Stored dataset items
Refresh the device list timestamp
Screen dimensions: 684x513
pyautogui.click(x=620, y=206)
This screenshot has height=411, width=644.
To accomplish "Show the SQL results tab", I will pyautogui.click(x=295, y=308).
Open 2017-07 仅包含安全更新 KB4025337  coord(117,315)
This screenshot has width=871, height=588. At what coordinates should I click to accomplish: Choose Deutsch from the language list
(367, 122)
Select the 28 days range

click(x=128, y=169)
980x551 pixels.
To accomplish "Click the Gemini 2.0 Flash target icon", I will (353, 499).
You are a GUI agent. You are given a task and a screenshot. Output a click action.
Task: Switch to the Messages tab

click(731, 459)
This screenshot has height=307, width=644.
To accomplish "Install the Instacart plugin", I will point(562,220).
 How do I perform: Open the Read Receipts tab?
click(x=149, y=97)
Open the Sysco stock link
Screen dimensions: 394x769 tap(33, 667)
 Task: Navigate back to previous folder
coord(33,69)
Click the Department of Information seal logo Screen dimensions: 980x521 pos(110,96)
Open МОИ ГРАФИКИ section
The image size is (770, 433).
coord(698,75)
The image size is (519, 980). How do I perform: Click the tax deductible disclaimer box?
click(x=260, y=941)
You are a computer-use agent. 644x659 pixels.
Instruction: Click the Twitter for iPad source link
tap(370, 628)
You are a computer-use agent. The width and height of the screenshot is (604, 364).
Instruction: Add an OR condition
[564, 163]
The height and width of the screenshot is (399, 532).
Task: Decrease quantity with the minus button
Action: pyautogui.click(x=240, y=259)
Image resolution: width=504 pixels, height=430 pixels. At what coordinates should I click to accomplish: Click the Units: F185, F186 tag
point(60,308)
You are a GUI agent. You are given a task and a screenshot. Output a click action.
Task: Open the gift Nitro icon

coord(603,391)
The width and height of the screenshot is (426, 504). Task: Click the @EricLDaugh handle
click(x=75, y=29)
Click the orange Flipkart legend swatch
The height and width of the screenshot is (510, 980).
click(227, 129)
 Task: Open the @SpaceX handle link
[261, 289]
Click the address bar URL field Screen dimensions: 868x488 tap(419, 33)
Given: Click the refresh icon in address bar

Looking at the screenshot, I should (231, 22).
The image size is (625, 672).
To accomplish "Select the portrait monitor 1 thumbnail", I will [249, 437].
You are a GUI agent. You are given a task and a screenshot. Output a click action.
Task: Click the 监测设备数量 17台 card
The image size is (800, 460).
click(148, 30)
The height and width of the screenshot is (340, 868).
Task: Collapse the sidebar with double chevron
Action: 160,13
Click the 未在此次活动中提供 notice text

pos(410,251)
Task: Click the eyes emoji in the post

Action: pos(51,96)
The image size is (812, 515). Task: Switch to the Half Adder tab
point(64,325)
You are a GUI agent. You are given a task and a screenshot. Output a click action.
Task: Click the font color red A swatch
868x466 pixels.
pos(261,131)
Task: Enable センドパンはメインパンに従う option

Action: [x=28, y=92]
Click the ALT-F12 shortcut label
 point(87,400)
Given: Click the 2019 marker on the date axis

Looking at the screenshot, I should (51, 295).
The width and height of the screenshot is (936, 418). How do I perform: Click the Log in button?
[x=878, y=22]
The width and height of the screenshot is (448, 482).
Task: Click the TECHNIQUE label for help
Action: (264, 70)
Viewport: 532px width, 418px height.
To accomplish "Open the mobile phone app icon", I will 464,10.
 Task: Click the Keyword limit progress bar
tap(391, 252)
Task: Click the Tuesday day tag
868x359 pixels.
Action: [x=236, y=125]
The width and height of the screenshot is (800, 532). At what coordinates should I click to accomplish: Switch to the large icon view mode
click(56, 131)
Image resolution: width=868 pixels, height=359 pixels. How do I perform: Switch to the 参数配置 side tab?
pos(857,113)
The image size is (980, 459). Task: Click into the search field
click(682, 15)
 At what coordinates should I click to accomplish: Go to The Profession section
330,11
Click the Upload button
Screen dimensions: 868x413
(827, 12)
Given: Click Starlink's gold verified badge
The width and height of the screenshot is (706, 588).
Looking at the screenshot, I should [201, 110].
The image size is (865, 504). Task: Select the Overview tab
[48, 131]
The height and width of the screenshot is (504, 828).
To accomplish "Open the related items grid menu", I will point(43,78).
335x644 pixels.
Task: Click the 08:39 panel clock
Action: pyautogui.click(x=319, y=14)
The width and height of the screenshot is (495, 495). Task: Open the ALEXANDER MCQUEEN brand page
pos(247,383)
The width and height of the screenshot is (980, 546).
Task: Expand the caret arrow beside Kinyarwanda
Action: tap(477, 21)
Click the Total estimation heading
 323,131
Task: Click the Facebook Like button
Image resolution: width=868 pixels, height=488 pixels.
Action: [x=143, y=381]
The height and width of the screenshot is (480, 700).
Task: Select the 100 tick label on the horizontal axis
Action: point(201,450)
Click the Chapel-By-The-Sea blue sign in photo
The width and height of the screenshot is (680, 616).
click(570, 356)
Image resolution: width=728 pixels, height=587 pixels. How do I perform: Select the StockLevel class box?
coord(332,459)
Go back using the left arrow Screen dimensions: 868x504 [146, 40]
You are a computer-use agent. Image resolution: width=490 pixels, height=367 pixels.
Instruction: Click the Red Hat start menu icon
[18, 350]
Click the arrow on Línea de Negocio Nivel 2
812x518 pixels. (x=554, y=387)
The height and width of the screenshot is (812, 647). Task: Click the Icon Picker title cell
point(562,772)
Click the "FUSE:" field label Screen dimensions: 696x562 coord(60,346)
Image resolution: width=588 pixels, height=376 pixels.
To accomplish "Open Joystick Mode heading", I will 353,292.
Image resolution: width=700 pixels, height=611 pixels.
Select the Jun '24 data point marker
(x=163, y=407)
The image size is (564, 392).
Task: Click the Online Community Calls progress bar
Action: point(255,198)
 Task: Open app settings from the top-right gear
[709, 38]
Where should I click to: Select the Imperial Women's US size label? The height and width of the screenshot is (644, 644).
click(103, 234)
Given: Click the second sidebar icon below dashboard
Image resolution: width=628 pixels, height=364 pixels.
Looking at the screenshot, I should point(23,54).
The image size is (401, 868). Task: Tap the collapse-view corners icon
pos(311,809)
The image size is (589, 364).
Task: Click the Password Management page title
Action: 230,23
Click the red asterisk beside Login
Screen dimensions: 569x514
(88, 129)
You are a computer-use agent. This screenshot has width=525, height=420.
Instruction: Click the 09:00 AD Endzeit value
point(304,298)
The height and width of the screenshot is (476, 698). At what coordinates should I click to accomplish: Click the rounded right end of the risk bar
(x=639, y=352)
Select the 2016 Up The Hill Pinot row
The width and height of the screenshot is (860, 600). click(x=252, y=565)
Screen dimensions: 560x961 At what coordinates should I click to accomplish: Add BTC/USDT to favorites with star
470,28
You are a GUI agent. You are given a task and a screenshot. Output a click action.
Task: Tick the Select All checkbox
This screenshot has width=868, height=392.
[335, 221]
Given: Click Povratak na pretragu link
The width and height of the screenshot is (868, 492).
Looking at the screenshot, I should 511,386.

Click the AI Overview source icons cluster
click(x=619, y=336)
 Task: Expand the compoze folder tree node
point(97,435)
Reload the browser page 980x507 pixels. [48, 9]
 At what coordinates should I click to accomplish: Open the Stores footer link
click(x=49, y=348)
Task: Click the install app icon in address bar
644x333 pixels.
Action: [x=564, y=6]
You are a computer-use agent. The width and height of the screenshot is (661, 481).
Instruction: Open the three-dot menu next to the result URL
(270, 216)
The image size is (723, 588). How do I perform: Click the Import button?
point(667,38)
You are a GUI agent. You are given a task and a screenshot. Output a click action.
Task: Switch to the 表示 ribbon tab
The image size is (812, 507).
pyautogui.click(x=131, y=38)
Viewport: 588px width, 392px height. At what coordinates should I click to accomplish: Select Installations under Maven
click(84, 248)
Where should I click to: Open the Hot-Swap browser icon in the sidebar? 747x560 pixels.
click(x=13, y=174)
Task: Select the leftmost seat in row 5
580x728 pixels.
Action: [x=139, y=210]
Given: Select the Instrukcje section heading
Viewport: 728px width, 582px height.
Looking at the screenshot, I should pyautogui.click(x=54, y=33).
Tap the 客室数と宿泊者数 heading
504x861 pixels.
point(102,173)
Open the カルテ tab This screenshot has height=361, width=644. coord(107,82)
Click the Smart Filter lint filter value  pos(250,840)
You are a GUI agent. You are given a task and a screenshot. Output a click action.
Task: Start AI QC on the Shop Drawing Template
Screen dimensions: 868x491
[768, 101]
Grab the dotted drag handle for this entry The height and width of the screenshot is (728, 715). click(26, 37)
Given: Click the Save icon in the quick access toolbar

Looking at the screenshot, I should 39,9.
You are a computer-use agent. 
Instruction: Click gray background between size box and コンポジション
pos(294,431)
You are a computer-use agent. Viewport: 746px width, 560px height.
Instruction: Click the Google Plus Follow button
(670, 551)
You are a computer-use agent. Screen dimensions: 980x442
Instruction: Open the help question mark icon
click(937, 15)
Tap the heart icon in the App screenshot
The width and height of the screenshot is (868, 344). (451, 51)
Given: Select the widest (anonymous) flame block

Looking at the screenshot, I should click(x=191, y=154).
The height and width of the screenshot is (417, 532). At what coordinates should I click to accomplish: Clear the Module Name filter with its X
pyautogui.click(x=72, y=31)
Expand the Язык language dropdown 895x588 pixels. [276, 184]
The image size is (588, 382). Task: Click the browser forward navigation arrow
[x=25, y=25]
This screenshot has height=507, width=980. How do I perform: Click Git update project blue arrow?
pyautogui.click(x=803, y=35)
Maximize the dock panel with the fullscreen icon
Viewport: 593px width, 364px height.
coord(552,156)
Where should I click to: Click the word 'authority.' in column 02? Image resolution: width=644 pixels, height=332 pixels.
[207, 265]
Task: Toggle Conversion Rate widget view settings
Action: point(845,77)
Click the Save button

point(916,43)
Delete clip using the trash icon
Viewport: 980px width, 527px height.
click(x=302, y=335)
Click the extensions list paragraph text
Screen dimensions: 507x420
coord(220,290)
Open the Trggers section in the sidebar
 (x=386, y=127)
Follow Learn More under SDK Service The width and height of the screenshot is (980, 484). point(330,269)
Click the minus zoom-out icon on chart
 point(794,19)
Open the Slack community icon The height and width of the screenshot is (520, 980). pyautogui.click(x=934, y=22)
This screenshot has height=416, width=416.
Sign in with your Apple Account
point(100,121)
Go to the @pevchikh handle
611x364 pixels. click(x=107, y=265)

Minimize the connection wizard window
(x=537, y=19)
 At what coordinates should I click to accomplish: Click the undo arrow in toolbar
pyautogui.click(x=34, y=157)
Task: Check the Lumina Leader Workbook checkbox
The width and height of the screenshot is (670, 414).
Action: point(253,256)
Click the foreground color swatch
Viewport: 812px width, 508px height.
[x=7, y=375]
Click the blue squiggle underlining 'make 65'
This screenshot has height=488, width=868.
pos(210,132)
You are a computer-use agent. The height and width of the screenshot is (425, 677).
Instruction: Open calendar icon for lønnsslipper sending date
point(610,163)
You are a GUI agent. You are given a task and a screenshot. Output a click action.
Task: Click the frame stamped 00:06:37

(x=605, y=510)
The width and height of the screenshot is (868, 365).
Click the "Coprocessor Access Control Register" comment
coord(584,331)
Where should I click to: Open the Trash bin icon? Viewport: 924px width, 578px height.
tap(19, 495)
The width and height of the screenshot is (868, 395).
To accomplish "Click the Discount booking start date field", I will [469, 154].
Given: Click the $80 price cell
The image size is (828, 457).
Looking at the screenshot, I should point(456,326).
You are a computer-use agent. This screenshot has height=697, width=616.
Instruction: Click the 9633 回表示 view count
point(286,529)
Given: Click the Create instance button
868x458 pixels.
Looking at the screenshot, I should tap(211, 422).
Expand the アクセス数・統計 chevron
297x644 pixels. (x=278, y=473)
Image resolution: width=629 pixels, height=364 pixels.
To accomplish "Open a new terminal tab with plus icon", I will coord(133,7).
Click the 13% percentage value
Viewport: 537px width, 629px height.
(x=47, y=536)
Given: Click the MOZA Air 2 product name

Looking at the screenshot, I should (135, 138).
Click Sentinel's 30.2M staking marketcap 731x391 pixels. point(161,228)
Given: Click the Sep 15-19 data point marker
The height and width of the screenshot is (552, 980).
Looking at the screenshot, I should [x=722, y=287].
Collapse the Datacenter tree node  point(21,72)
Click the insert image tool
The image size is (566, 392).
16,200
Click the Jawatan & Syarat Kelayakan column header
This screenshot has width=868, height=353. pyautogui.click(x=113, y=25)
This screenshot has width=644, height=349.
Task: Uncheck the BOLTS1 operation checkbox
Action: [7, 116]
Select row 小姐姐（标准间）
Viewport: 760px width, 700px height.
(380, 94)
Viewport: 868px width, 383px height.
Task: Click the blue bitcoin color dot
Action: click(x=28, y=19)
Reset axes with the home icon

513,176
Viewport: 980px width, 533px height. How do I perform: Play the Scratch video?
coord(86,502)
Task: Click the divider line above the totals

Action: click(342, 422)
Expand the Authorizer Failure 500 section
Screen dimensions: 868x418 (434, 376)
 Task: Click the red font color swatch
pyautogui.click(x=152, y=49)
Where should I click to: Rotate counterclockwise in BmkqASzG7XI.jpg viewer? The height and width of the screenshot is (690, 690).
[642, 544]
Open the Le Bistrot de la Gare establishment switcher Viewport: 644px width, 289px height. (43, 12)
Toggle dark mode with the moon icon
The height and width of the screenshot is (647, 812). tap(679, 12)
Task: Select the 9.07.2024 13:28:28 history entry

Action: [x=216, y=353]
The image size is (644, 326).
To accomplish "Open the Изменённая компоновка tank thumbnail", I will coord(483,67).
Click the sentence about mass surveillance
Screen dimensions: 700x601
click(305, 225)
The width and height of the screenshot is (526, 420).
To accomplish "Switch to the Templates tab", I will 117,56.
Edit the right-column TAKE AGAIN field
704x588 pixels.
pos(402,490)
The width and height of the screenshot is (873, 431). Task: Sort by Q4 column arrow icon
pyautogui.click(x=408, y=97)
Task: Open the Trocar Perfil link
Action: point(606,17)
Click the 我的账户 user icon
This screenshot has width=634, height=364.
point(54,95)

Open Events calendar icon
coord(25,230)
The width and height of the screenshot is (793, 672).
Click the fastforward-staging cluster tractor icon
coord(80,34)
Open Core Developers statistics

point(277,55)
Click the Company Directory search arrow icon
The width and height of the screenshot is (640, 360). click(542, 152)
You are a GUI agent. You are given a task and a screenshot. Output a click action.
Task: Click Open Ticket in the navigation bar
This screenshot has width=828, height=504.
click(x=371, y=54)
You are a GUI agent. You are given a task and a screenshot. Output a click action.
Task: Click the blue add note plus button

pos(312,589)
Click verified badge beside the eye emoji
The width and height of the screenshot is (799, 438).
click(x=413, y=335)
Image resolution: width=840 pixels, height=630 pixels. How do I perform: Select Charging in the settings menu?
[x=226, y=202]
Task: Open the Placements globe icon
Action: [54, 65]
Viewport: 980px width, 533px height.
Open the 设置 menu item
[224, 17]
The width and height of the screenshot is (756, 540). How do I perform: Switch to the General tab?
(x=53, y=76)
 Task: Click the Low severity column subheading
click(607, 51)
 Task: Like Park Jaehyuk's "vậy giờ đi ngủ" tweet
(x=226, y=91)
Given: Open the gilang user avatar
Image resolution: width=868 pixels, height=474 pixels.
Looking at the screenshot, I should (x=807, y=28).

What to do: If a line in the entries above contains "badge", report it.

Task response:
Given: Click Starlink's gold verified badge
Click verified badge beside the eye emoji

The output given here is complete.